To make the system simpler, let's say that the rod is rotating about one end (the fixed left end in your picture) with constant angular velocity $\omega$, that the unit mass particle fits exactly inside, and that it can slide freely without friction as in problem 2.33 from Kleppner's mechanics text. Fixing our origin to that end, the tangential part of Newton's 2nd law in polar coordinates then becomes $2\dot{r}\omega = N$ where $N$ is the normal (constraint) force on the particle from the rod. Now, at time $t_{0}$ we have $\dot{r}(t_{0}) = \frac{1}{2}\frac{N(t_{0})}{\omega}$ and at the very next instant $t_{0} + \Delta t$ we have $\dot{r}(t_{0} + \Delta t) = \frac{1}{2}\frac{N(t_{0} + \Delta t)}{\omega}$ so $\frac{\Delta\dot{r}}{\Delta t} = \frac{1}{2}\frac{\Delta N}{\omega \Delta t} = \frac{1}{2}\frac{\Delta N}{\Delta\theta}$ thus $\ddot{r} = \frac{1}{2}\frac{\mathrm{d} N}{\mathrm{d} \theta}$ (hopefully I didn't mess up any signs lol). So it would seem that for this simplified system, the rate of change of the normal force on the particle with respect to the polar angle (i.e. the changing direction of the normal force as the rod rotates about the fixed end) causes the particle to have radial motion.

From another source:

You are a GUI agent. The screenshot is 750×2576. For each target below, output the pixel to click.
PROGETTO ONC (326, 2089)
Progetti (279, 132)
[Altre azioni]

EDIT: btw if you wanted to know the radial motion itself for the above simplified system, you could solve $a_{r} = \ddot{r} - r\omega^{2} = 0$ yielding the solution $r(t) = Ae^{\omega t} + Be^{-\omega t}$

 

[AlephZero]

I would think that the force the pipe applied to the point of contact would be in the tangent to the circle i.e. not in the direction of the length of pipe.

Correct. If the ball stayed inside the pipe, it would be accelerating towards the axis of rotation. But there is no way to apply a force to the ball to make that happen, so it doesn't happen.

The only other reason I can think of would be conservation of angular momentum, before the rotation the ball has an angular momentum of zero. So during the rotation the ball will increase it's radius to infinity in attempt to bring it's angular moment back to zero.

I don't like that argument for several reasons.
1. You need to say what point you are measuring angular momentum about. Let's assume you meant about the axis of rotation.
2. While the ball is in the pipe, there is a force acting on it (normal to the wall of the pipe) which has a moment about the axis. Therefore the angular momentum of the ball about the axis is increasing.
3. After the ball leave the pipe its angular momentum about the axis remains constant. It is moving at constant speed along a straight line that does not pass through the axis. It has constant linear momentum, and the moment of the linear momentum about the axis (= the angular momentum) is also constant.

 

[noagname]

Thanks guys! It makes sense now.